Reading John Buchan’s “The Island of Sheep”, the last of (and the best of) the Richard Hannay novels, I came across this arresting passage (spoken by Sandy Arbuthnot on his pursuit of one of the main villains)
I got a young friend to take me to a party — golly, such a party! I was a French artist in a black sweater, and I hadn’t washed for a day or two. A surréaliste, who had little English but all the latest Paris studio argot. I sat in a corner and worshipped, while Barralty held the floor. It was the usual round-up of rootless intellectuals, and the talk was the kind of thing you expect — terribly knowing and disillusioned and conscientiously indecent. I remember my grandfather had a phrase for the smattering of cocksure knowledge which was common in his day — the “culture of the Mechanics’ Institute.” I don’t know what the modern equivalent would be-perhaps the “culture of the B.B.C.” Our popular sciolism is different — it is a smattering not so much of facts as of points of view. But the youths and maidens at this party hadn’t even that degree of certainty. They took nothing for granted except their own surpassing intelligence, and their minds were simply nebulae of atoms. Well, Barralty was a king among those callow anarchists. You could see that he was of a different breed from them, for he had a mind, however much he debased it. You could see too that he despised the whole racket.
Massively snobbish, of course, as the Mechanics’ Institutes seemed like entirely admirable bodies (indeed, we could do with “the culture of the Mechanics’ Institute” a bit today)
I am gearing up for a post on Hannay one day, following the overwhelming success of my previous Buchan-related posts. The Hannay novels are, the fame of The Thirty-Nine Steps notwithstanding, not a patch on those with Leithen. Or perhaps I was just Hannayed out. On one level, it is is hard to disagree with much of this post on the Boots and Books blog on the imperialist, racist, sexist, xenophobic etc. nature of the Hannay books (and all of this is present in the Leithen series also). There is an awful lot of casual racism (and Buchan is pretty down on the Irish) – a lot more than one can comfortably “divide through” as being representative of the culture of the times.

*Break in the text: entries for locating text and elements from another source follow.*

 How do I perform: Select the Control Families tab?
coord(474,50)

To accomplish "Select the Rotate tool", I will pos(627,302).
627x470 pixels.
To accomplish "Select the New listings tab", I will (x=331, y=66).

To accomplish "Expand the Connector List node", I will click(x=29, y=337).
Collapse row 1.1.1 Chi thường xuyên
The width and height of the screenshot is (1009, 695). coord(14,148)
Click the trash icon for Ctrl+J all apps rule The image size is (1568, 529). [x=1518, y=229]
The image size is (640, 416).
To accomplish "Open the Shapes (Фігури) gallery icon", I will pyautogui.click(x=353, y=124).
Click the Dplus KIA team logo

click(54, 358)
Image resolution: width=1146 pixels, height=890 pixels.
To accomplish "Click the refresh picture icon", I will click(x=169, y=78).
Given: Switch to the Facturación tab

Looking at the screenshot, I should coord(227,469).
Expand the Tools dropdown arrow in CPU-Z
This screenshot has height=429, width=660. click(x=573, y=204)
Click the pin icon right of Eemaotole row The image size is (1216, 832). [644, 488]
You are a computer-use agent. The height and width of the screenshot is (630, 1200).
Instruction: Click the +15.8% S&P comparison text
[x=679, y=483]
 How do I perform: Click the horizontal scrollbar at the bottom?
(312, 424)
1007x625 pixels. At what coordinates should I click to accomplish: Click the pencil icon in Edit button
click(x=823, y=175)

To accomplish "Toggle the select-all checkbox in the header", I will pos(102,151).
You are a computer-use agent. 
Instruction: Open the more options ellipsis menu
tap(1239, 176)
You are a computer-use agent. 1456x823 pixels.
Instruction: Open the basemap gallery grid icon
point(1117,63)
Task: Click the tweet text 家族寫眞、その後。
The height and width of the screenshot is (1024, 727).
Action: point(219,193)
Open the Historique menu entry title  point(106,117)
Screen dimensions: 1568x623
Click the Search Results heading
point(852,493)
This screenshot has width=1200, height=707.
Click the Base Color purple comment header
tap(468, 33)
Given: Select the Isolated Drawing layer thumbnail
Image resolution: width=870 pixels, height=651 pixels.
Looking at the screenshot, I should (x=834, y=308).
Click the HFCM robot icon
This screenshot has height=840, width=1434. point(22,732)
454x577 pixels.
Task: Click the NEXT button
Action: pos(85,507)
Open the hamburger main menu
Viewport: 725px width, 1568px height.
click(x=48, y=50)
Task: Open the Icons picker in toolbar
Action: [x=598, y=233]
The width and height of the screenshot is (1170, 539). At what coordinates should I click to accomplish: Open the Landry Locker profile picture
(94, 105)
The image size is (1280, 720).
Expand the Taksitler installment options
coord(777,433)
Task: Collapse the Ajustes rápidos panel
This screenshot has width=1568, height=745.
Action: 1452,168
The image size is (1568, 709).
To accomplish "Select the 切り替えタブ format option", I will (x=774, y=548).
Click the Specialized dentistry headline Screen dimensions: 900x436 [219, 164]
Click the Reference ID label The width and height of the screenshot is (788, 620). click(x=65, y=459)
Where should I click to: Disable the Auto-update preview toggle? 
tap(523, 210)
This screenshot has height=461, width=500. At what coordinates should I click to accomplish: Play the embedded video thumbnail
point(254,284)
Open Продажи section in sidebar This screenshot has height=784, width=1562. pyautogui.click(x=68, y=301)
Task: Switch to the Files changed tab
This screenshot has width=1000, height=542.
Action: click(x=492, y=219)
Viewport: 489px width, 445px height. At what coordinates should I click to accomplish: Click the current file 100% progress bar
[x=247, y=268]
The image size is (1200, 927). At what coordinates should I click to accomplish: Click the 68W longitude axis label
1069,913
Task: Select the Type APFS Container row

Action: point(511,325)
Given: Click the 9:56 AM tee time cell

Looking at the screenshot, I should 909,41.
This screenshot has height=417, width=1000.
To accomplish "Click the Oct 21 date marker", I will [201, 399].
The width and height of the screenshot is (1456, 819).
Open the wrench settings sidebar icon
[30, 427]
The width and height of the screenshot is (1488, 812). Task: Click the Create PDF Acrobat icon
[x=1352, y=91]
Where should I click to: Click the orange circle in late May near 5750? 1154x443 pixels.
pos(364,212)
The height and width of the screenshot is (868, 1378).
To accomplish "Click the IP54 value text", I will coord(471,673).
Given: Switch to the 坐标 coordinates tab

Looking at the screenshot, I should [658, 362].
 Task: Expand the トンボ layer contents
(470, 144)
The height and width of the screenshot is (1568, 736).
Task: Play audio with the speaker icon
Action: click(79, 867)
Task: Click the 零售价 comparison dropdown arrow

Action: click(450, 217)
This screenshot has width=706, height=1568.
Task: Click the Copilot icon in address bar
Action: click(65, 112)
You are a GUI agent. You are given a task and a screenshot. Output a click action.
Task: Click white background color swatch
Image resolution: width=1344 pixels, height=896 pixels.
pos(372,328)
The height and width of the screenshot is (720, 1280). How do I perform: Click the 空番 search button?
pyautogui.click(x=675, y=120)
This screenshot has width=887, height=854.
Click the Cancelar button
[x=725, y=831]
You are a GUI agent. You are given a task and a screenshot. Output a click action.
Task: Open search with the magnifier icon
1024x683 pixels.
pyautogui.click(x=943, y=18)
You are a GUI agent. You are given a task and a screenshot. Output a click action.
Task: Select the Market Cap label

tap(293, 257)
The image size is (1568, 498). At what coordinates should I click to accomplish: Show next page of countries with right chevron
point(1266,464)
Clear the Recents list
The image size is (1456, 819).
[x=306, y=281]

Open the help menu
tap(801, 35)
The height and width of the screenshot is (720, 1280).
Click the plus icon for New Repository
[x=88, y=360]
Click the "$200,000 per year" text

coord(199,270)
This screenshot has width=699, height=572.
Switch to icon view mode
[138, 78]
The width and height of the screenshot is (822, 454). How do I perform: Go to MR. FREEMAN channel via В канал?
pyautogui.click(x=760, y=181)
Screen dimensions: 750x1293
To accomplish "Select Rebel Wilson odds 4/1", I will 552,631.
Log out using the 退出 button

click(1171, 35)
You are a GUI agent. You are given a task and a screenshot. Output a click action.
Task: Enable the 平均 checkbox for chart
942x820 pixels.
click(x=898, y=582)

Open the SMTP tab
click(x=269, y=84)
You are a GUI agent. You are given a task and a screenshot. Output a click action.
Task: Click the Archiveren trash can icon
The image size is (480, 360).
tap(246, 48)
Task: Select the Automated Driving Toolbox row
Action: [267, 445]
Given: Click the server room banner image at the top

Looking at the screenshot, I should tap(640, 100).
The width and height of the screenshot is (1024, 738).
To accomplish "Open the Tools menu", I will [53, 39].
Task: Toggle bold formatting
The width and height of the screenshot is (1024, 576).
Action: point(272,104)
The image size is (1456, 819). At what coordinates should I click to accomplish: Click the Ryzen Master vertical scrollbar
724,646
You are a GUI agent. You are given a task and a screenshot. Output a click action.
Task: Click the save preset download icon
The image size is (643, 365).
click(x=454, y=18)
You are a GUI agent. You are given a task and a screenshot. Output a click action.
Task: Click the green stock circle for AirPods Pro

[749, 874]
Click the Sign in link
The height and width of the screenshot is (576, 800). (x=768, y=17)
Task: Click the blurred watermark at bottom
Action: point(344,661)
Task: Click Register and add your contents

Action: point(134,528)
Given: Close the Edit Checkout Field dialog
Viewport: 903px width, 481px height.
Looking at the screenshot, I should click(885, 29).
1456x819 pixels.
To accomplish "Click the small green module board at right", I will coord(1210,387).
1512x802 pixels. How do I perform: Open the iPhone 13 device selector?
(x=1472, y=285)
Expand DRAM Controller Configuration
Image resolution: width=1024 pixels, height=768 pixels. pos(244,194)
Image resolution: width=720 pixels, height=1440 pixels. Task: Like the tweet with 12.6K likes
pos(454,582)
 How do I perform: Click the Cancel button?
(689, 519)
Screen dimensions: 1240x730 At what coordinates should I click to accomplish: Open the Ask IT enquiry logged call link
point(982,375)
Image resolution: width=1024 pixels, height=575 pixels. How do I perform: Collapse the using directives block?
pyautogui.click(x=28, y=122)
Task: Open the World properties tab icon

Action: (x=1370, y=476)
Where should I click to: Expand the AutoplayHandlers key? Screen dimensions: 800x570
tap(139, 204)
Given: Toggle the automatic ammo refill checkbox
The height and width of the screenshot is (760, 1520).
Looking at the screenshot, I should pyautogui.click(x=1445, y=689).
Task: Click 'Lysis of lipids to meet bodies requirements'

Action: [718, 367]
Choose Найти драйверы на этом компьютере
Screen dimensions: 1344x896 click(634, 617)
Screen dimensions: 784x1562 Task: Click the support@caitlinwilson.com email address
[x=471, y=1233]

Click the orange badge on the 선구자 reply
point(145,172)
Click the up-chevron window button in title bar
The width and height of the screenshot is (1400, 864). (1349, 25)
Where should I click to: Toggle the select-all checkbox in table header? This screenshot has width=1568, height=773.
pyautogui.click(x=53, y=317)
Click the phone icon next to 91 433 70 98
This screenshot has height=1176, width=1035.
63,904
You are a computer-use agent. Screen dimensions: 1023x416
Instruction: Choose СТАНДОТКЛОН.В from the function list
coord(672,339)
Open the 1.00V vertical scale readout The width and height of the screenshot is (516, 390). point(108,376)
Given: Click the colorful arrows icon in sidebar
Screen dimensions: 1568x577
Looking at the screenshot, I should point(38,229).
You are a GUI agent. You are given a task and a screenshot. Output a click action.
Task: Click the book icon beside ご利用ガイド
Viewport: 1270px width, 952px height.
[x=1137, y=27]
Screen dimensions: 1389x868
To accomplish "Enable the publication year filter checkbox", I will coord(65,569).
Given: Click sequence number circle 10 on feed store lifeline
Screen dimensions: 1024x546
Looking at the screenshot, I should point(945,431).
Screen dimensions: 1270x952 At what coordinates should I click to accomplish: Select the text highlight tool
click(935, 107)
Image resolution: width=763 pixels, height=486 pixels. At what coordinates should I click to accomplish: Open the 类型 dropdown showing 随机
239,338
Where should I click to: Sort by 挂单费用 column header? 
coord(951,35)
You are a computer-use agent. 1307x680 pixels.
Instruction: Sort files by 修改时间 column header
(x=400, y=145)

On the other hand, there is something else going on, something that draws one’s attention all these years later. Perhaps it is the sense that all those taken-for-granted things are in actual fact explicitly under threat, and that civilisation is just a skein. The huntin’, fishin’, shootin’ stuff confirms this. All that we tend to see as imperial complacency is built on a foundation of
Anyway, back to the phrase “the culture of the Mechanics’ Institute.” I can only find four references in Google, all of which are to the Buchan novel. So despite the claim that “my grandfather had a phrase”, no trace of this phrase has embedded itself online. Funny that, as the grandfather of Aubrey Herbert (the supposed model of Arbuthnot) was born in 1800. And of course, everything of note in human history is online.
But I would be curious to know if “the culture of the Mechanics Institute” was a phrase that had an existence outside Buchan’s imagination.
Barralty turns out to be not the most formidable villain – for in all too familiar Buchan style yet another superior mind is really behind it all. And it isn’t given that much away that, unlike other Hannay novels in which the villains are rather mysterious foreigners who have infiltrated the British establishment (to the extent of becoming MPs, highly implausibly) the super-villian is a good old fashioned Frenchie … “The Island of Sheep” is much more tautly written and plotted than the at times rather diffuse Mr Standfast or The Three Hostages, both of which feature last-act dramas that seem a little disconnected from what came before.